Location
- 14 Kravchuka str. Lutsk Ukraine
- Coordinates: 50°46′1″N 25°21′49″E﻿ / ﻿50.76694°N 25.36361°E

Information
- School type: Public school (Gymnasium)
- Established: 1986
- Principal: Kovalchuk Oleh Oleksandrovych
- Teaching staff: 110
- Grades: 1-11
- Enrollment: approx. 1200
- Language: Ukrainian
- Website: gymnasia21.lutsk.ua

= Lutsk Gymnasium 21 =

Lutsk Gymnasium # 21 after Mykhailo Kravchuk (urkr.

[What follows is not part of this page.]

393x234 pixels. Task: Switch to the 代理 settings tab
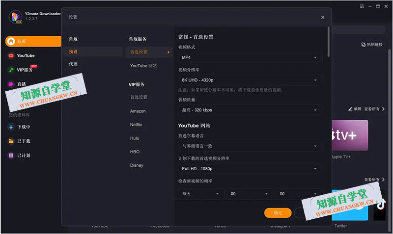(x=73, y=64)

Луцька гімназія №21 імені Михайла Кравчука) is an elementary (grades 1–4), middle (grades 5–9) and high (grades 10–11) school with the specialization in some subjects, determined yearly according to the students' and parents' wishes, recommendations of senior teachers and a staff psychologist.

== Teaching Staff ==

Teaching staff includes 110 teachers, working in 8 subject streams.

== Events ==
- 1996 — school visited by Chairman of the Verkhovna Rada
- 1998 — school visited by President of Ukraine
- 2010 — President of Ukraine signed an order of commemorating a student of grade 11, Borodkina Natalia with a Taras Shevchenko stipend.
- 2014 — Gymnasium # 21 is the only school in the city of Lutsk to make in to the list of top 50 Ukrainian schools.